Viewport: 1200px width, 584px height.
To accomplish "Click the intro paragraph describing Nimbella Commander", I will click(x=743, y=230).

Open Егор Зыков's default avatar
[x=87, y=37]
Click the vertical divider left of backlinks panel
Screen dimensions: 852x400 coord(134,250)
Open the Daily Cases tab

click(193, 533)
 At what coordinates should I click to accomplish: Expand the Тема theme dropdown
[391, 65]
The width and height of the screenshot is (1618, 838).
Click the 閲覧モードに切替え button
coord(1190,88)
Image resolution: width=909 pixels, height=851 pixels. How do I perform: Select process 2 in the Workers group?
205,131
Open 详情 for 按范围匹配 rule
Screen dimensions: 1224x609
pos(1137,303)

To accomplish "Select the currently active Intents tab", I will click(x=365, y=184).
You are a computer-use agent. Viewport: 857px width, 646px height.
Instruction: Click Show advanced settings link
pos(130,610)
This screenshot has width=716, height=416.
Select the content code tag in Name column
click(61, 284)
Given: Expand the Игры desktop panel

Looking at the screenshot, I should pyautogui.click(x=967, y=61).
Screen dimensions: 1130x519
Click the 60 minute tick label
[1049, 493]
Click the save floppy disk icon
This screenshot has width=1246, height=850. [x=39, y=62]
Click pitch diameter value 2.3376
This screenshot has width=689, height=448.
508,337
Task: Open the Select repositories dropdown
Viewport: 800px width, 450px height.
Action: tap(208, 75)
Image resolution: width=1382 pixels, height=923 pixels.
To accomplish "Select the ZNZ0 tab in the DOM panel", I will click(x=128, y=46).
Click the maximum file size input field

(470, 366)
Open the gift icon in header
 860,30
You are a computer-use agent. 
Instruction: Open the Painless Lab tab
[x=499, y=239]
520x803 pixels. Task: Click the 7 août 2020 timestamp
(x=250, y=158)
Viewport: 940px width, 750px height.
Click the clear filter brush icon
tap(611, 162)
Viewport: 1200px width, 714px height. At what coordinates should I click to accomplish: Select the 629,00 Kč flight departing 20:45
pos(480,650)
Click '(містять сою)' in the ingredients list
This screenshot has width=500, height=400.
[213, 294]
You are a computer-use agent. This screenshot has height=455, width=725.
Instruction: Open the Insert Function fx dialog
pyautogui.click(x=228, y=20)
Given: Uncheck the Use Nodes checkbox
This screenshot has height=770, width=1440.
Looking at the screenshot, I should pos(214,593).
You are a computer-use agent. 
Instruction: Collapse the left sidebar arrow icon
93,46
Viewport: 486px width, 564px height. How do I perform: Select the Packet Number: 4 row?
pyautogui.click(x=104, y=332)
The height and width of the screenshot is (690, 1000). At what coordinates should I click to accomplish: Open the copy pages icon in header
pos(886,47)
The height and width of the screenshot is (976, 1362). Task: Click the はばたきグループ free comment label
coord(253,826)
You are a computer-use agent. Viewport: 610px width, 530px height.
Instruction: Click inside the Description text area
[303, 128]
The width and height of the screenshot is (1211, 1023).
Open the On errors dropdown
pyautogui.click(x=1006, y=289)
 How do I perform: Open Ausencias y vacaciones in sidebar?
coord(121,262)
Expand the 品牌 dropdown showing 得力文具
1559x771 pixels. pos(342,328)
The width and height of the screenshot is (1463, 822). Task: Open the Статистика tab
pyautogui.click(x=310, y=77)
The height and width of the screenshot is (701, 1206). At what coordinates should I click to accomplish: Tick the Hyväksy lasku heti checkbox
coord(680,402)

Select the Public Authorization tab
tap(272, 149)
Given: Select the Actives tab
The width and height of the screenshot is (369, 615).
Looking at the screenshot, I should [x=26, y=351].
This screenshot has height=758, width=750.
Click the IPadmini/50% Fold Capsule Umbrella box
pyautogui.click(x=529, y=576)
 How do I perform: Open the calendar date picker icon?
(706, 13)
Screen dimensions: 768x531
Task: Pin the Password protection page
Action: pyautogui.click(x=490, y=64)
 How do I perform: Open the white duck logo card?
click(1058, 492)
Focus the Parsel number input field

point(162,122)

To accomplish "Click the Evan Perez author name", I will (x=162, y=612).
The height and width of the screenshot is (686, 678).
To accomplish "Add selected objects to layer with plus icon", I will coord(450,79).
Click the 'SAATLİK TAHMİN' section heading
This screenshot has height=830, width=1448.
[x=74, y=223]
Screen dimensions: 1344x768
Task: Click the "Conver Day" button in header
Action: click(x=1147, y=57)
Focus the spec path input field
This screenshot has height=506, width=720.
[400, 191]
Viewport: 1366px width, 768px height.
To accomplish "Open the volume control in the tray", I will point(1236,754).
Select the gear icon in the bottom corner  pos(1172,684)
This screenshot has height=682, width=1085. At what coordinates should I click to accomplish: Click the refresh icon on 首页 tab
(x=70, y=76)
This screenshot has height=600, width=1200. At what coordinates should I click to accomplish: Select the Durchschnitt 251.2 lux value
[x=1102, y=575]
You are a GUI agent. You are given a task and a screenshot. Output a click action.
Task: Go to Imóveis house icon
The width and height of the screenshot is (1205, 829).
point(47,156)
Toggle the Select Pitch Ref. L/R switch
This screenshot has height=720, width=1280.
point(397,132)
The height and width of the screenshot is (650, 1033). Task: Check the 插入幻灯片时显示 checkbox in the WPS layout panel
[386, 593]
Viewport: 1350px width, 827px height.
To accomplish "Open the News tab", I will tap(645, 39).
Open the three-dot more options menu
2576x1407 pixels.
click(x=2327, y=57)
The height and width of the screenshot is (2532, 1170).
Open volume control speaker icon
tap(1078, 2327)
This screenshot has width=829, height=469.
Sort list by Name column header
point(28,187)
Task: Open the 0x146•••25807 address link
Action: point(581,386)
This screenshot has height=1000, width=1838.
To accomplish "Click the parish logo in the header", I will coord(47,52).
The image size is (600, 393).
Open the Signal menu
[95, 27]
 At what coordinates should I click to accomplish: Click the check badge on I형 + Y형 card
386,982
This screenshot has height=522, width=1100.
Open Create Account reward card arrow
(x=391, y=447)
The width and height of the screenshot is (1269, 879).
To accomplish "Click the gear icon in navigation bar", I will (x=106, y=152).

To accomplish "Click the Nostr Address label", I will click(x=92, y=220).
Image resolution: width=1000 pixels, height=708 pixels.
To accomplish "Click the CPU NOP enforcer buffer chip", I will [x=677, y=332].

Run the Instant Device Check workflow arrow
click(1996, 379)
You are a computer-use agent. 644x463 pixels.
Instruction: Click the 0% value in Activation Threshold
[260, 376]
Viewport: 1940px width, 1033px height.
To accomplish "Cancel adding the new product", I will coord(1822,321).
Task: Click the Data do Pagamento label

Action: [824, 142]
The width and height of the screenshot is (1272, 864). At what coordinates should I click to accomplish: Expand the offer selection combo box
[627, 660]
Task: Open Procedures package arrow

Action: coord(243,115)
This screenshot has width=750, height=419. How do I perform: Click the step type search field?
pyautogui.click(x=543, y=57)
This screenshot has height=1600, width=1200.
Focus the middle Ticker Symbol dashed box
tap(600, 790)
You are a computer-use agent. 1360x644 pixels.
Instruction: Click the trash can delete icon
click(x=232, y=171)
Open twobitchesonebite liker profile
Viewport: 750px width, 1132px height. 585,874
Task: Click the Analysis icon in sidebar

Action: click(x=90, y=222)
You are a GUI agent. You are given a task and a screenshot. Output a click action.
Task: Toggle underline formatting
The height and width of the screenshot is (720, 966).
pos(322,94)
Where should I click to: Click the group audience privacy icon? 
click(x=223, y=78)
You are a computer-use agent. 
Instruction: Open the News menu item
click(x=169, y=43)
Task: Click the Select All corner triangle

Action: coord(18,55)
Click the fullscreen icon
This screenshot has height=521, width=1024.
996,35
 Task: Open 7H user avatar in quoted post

■ **What is needed**
Exactly as written, restate every line of the listing above.

■ **Task result**
Viewport: 1200px width, 584px height.
To accomplish "Click the intro paragraph describing Nimbella Commander", I will click(x=743, y=230).

Open Егор Зыков's default avatar
[x=87, y=37]
Click the vertical divider left of backlinks panel
Screen dimensions: 852x400 coord(134,250)
Open the Daily Cases tab

click(193, 533)
 At what coordinates should I click to accomplish: Expand the Тема theme dropdown
[391, 65]
The width and height of the screenshot is (1618, 838).
Click the 閲覧モードに切替え button
coord(1190,88)
Image resolution: width=909 pixels, height=851 pixels. How do I perform: Select process 2 in the Workers group?
205,131
Open 详情 for 按范围匹配 rule
Screen dimensions: 1224x609
pos(1137,303)

To accomplish "Select the currently active Intents tab", I will click(x=365, y=184).
You are a computer-use agent. Viewport: 857px width, 646px height.
Instruction: Click Show advanced settings link
pos(130,610)
This screenshot has width=716, height=416.
Select the content code tag in Name column
click(61, 284)
Given: Expand the Игры desktop panel

Looking at the screenshot, I should pyautogui.click(x=967, y=61).
Screen dimensions: 1130x519
Click the 60 minute tick label
[1049, 493]
Click the save floppy disk icon
This screenshot has width=1246, height=850. [x=39, y=62]
Click pitch diameter value 2.3376
This screenshot has width=689, height=448.
508,337
Task: Open the Select repositories dropdown
Viewport: 800px width, 450px height.
Action: tap(208, 75)
Image resolution: width=1382 pixels, height=923 pixels.
To accomplish "Select the ZNZ0 tab in the DOM panel", I will click(x=128, y=46).
Click the maximum file size input field

(470, 366)
Open the gift icon in header
 860,30
You are a computer-use agent. 
Instruction: Open the Painless Lab tab
[x=499, y=239]
520x803 pixels. Task: Click the 7 août 2020 timestamp
(x=250, y=158)
Viewport: 940px width, 750px height.
Click the clear filter brush icon
tap(611, 162)
Viewport: 1200px width, 714px height. At what coordinates should I click to accomplish: Select the 629,00 Kč flight departing 20:45
pos(480,650)
Click '(містять сою)' in the ingredients list
This screenshot has width=500, height=400.
[213, 294]
You are a computer-use agent. This screenshot has height=455, width=725.
Instruction: Open the Insert Function fx dialog
pyautogui.click(x=228, y=20)
Given: Uncheck the Use Nodes checkbox
This screenshot has height=770, width=1440.
Looking at the screenshot, I should pos(214,593).
You are a computer-use agent. 
Instruction: Collapse the left sidebar arrow icon
93,46
Viewport: 486px width, 564px height. How do I perform: Select the Packet Number: 4 row?
pyautogui.click(x=104, y=332)
The height and width of the screenshot is (690, 1000). At what coordinates should I click to accomplish: Open the copy pages icon in header
pos(886,47)
The height and width of the screenshot is (976, 1362). Task: Click the はばたきグループ free comment label
coord(253,826)
You are a computer-use agent. Viewport: 610px width, 530px height.
Instruction: Click inside the Description text area
[303, 128]
The width and height of the screenshot is (1211, 1023).
Open the On errors dropdown
pyautogui.click(x=1006, y=289)
 How do I perform: Open Ausencias y vacaciones in sidebar?
coord(121,262)
Expand the 品牌 dropdown showing 得力文具
1559x771 pixels. pos(342,328)
The width and height of the screenshot is (1463, 822). Task: Open the Статистика tab
pyautogui.click(x=310, y=77)
The height and width of the screenshot is (701, 1206). At what coordinates should I click to accomplish: Tick the Hyväksy lasku heti checkbox
coord(680,402)

Select the Public Authorization tab
tap(272, 149)
Given: Select the Actives tab
The width and height of the screenshot is (369, 615).
Looking at the screenshot, I should [x=26, y=351].
This screenshot has height=758, width=750.
Click the IPadmini/50% Fold Capsule Umbrella box
pyautogui.click(x=529, y=576)
 How do I perform: Open the calendar date picker icon?
(706, 13)
Screen dimensions: 768x531
Task: Pin the Password protection page
Action: pyautogui.click(x=490, y=64)
 How do I perform: Open the white duck logo card?
click(1058, 492)
Focus the Parsel number input field

point(162,122)

To accomplish "Click the Evan Perez author name", I will (x=162, y=612).
The height and width of the screenshot is (686, 678).
To accomplish "Add selected objects to layer with plus icon", I will coord(450,79).
Click the 'SAATLİK TAHMİN' section heading
This screenshot has height=830, width=1448.
[x=74, y=223]
Screen dimensions: 1344x768
Task: Click the "Conver Day" button in header
Action: click(x=1147, y=57)
Focus the spec path input field
This screenshot has height=506, width=720.
[400, 191]
Viewport: 1366px width, 768px height.
To accomplish "Open the volume control in the tray", I will point(1236,754).
Select the gear icon in the bottom corner  pos(1172,684)
This screenshot has height=682, width=1085. At what coordinates should I click to accomplish: Click the refresh icon on 首页 tab
(x=70, y=76)
This screenshot has height=600, width=1200. At what coordinates should I click to accomplish: Select the Durchschnitt 251.2 lux value
[x=1102, y=575]
You are a GUI agent. You are given a task and a screenshot. Output a click action.
Task: Go to Imóveis house icon
The width and height of the screenshot is (1205, 829).
point(47,156)
Toggle the Select Pitch Ref. L/R switch
This screenshot has height=720, width=1280.
point(397,132)
The height and width of the screenshot is (650, 1033). Task: Check the 插入幻灯片时显示 checkbox in the WPS layout panel
[386, 593]
Viewport: 1350px width, 827px height.
To accomplish "Open the News tab", I will tap(645, 39).
Open the three-dot more options menu
2576x1407 pixels.
click(x=2327, y=57)
The height and width of the screenshot is (2532, 1170).
Open volume control speaker icon
tap(1078, 2327)
This screenshot has width=829, height=469.
Sort list by Name column header
point(28,187)
Task: Open the 0x146•••25807 address link
Action: point(581,386)
This screenshot has height=1000, width=1838.
To accomplish "Click the parish logo in the header", I will coord(47,52).
The image size is (600, 393).
Open the Signal menu
[95, 27]
 At what coordinates should I click to accomplish: Click the check badge on I형 + Y형 card
386,982
This screenshot has height=522, width=1100.
Open Create Account reward card arrow
(x=391, y=447)
The width and height of the screenshot is (1269, 879).
To accomplish "Click the gear icon in navigation bar", I will (x=106, y=152).

To accomplish "Click the Nostr Address label", I will click(x=92, y=220).
Image resolution: width=1000 pixels, height=708 pixels.
To accomplish "Click the CPU NOP enforcer buffer chip", I will [x=677, y=332].

Run the Instant Device Check workflow arrow
click(1996, 379)
You are a computer-use agent. 644x463 pixels.
Instruction: Click the 0% value in Activation Threshold
[260, 376]
Viewport: 1940px width, 1033px height.
To accomplish "Cancel adding the new product", I will coord(1822,321).
Task: Click the Data do Pagamento label

Action: [824, 142]
The width and height of the screenshot is (1272, 864). At what coordinates should I click to accomplish: Expand the offer selection combo box
[627, 660]
Task: Open Procedures package arrow

Action: coord(243,115)
This screenshot has width=750, height=419. How do I perform: Click the step type search field?
pyautogui.click(x=543, y=57)
This screenshot has height=1600, width=1200.
Focus the middle Ticker Symbol dashed box
tap(600, 790)
You are a computer-use agent. 1360x644 pixels.
Instruction: Click the trash can delete icon
click(x=232, y=171)
Open twobitchesonebite liker profile
Viewport: 750px width, 1132px height. 585,874
Task: Click the Analysis icon in sidebar

Action: click(x=90, y=222)
You are a GUI agent. You are given a task and a screenshot. Output a click action.
Task: Toggle underline formatting
The height and width of the screenshot is (720, 966).
pos(322,94)
Where should I click to: Click the group audience privacy icon? 
click(x=223, y=78)
You are a computer-use agent. 
Instruction: Open the News menu item
click(x=169, y=43)
Task: Click the Select All corner triangle

Action: coord(18,55)
Click the fullscreen icon
This screenshot has height=521, width=1024.
996,35
 Task: Open 7H user avatar in quoted post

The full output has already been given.